# [Your objective]
Wherever "each" occurs in the entries, copy the line that holds it.

[Stored data entries]
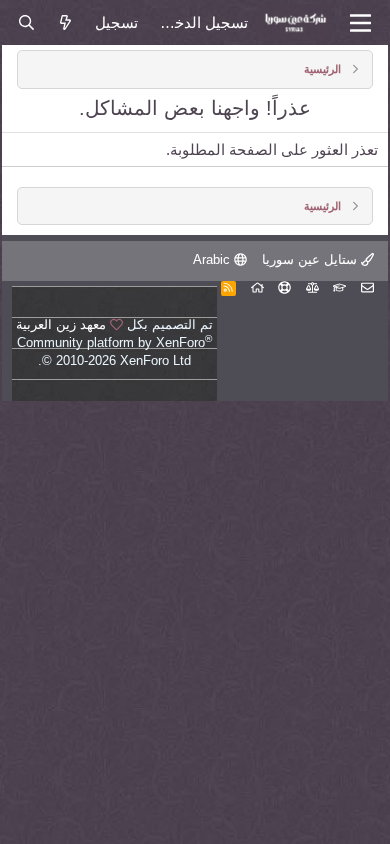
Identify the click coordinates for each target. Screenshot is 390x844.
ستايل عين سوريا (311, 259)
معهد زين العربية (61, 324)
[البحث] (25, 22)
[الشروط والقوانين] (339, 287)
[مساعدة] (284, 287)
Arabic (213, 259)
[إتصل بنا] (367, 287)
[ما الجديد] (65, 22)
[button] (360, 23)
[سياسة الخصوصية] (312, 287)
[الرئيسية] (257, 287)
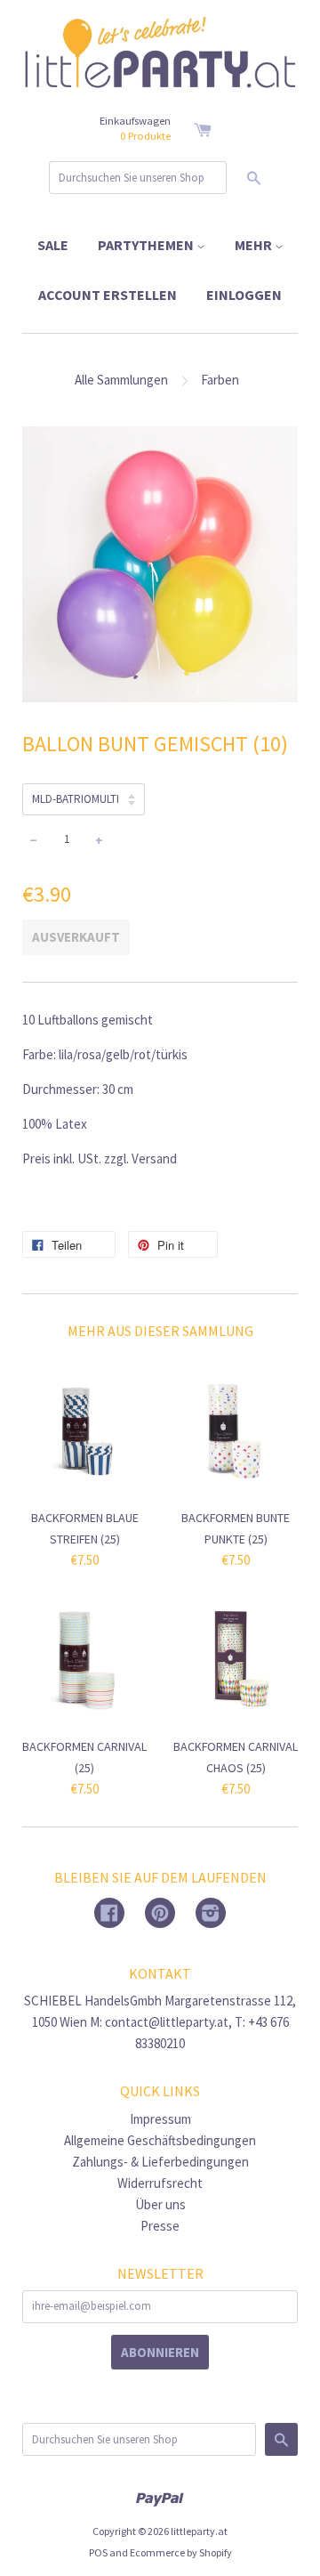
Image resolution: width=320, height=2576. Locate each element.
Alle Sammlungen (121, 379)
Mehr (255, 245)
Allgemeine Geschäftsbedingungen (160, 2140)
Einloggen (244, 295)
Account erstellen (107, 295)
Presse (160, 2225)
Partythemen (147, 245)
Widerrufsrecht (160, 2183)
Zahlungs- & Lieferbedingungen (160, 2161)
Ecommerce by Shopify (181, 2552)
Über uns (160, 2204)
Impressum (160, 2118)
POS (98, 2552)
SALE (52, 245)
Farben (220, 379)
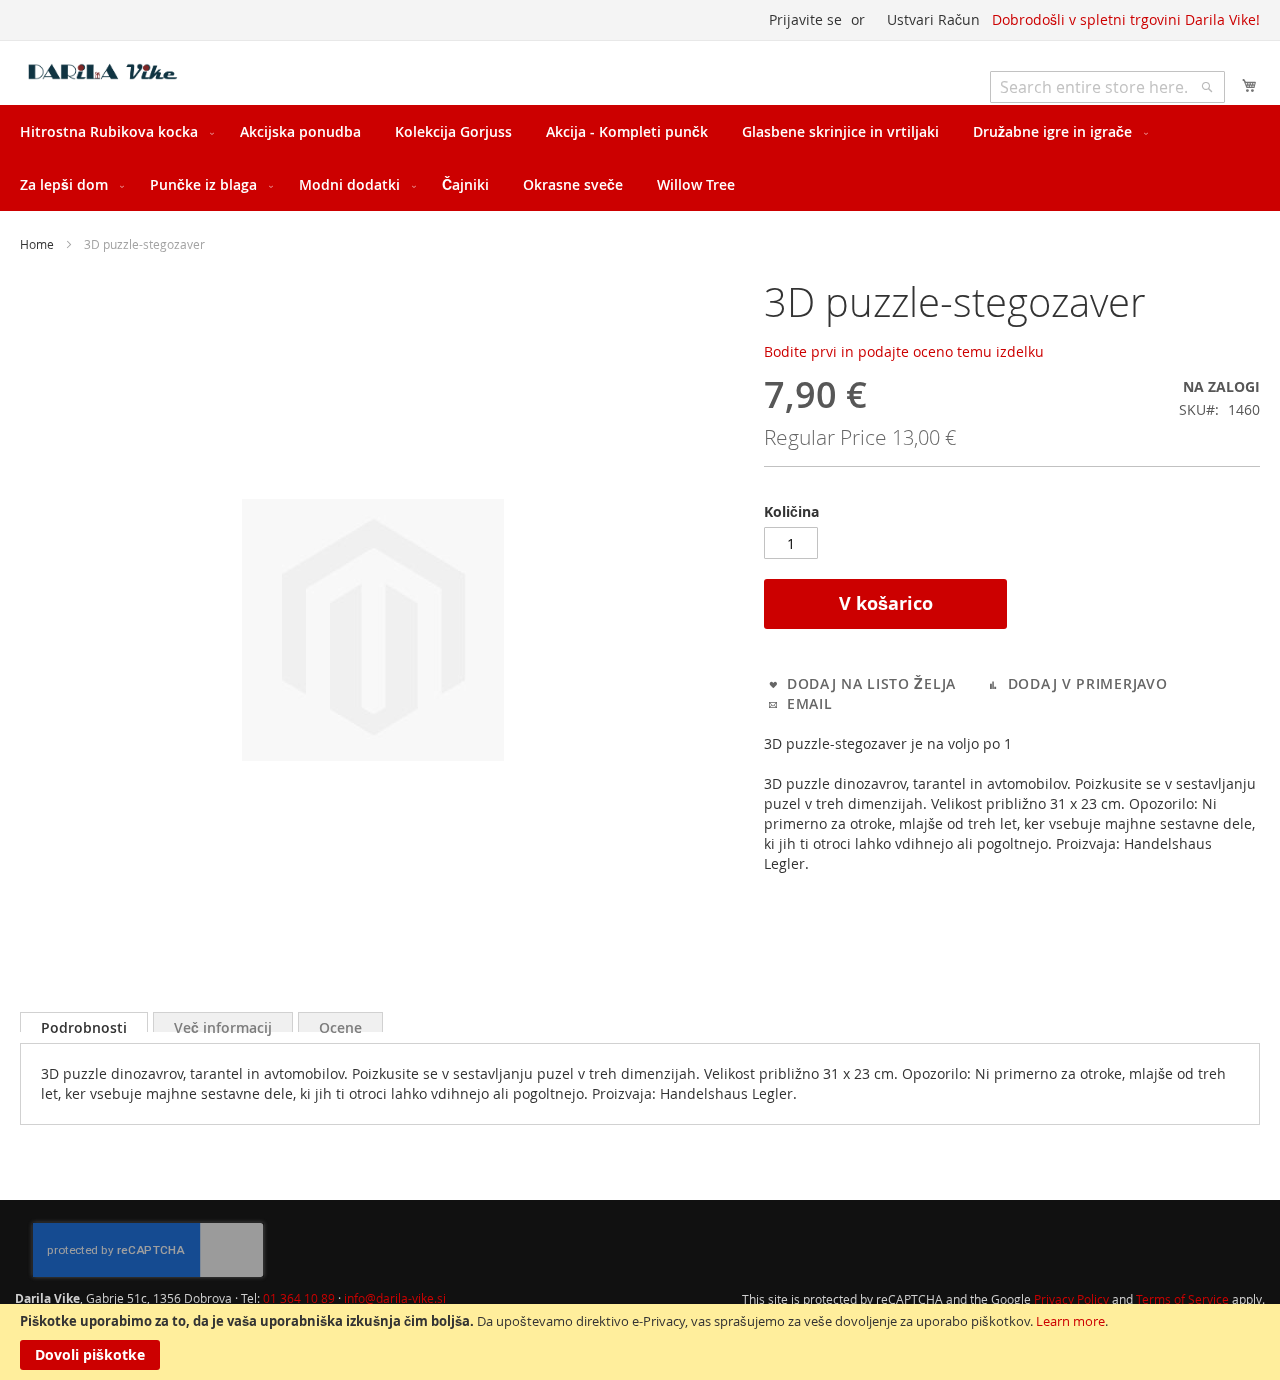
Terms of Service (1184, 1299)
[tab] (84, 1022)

# [Answer box]
Identify the click coordinates for each target. Screenshot is 390x844.
Image resolution: width=320, height=2576. Locate each element.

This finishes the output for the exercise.